Matt Huenerfauth has been named dean of the Golisano College of Computing and Information Sciences at Rochester Institute of Technology.
Huenerfauth, who is an expert in computing accessibility and served as chair of RIT’s School of Information (iSchool) for the past two years, was chosen after an international search. He assumes the role on July 1.
“Matt stood out among a very strong field of candidates because of his significant leadership experience — both at RIT and at other institutions — and his ideas about improving the college’s student success and expanding his research portfolio,” said Ellen Granberg, RIT provost and senior vice president for Academic Affairs. “He is someone who understands both how to establish a vision for the college and, in turn, how to execute that vision and bring it to fruition.”
Huenerfauth joined RIT in 2014, after serving as associate dean for the Division of Math and Natural Sciences at City University of New York (CUNY) Queens College. At RIT, he created the Center for Accessibility and Inclusion Research (CAIR), where he and a team of student and faculty researchers investigate technologies to make technology accessible to all users, including people who are Deaf or Hard of Hearing, people who are blind or with low vision, and older adults.
Throughout his career, Huenerfauth has secured more than $ 5.25 million in research funding, including a National Science Foundation CAREER Award.
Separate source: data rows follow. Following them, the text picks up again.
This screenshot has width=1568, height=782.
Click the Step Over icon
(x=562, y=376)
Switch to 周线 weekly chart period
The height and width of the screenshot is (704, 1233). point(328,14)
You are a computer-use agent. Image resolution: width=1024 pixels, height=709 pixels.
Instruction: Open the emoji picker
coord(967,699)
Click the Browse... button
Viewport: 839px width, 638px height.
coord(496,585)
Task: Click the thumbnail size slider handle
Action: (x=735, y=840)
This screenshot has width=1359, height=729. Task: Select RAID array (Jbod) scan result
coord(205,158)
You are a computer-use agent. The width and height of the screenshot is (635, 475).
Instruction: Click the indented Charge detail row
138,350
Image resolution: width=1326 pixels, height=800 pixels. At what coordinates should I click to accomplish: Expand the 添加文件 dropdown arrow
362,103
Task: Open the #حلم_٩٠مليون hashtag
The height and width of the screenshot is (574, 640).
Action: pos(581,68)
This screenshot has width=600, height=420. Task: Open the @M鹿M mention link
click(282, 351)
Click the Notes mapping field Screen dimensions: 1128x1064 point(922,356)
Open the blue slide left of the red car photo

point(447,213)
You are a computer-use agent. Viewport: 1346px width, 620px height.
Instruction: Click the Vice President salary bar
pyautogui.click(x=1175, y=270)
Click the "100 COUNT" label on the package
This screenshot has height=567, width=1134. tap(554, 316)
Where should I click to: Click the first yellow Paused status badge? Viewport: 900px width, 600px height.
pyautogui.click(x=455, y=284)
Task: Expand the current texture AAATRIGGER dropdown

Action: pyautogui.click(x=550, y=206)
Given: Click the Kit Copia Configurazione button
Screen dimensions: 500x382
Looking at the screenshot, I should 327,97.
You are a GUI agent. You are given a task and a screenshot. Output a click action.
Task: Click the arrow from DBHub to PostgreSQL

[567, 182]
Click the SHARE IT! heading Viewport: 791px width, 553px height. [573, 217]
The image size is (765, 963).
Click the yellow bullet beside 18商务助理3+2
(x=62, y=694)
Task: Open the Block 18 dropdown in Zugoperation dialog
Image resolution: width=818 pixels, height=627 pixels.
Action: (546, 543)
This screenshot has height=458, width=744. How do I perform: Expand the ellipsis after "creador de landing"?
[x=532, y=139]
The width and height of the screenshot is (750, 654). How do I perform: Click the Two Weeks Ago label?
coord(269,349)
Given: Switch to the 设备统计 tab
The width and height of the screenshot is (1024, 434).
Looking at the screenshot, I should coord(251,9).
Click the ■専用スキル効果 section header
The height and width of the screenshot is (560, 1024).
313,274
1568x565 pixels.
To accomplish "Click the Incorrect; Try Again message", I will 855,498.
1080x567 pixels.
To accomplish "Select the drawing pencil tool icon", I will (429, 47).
His research investigates how artificial-intelligence technology can benefit people who are deaf or hard-of-hearing and people with low written-language literacy. He works with a team of more than 30 research faculty and students that operates bilingually in English and American Sign Language.
“As one of the largest colleges of computing and information sciences in the world, GCCIS is uniquely positioned to educate and inspire the next generation of leaders in the computing industry,” said Huenerfauth. “I am grateful for the efforts of our faculty and staff across the college, and I look forward to supporting them in preparing our students for great careers and opportunities.”
Huenerfauth has authored more than 120 peer-reviewed scientific articles, chapters, and papers. In 2017, the Association for Computing Machinery recognized him as an ACM Distinguished Member for his contributions to the field of computing. At the ACM SIGACCESS Conference on Computers and Accessibility, the top international scientific venue in the field, Huenerfauth has won the Best Paper Award five times — more than anyone in the conference’s history. He has also served as editor-in-chief of the journal ACM Transactions on Accessible Computing (TACCESS).
In 2018, he was awarded RIT’s Trustees Scholarship Award, the university’s highest honor for faculty in recognition of research achievements.
“As someone drawn to computing by the powerful way technology can benefit people and remove barriers, I know how important it is to share with students how computing can address scientific, economic, and social challenges,” said Huenerfauth. While some students are drawn to computing through interest in technology, there are many talented students who never consider a career in computing because they do not see themselves as a ‘computer person’ or do not see people like themselves represented in the field . I am excited about the college’s trajectory and our potential for further growth in student and faculty diversity. ”
Huenerfauth received his Ph.D. in computing and information sciences from the University of Pennsylvania in 2006. He lives with her husband in Brighton, NY
Huenerfauth takes the helm from Anne Haake.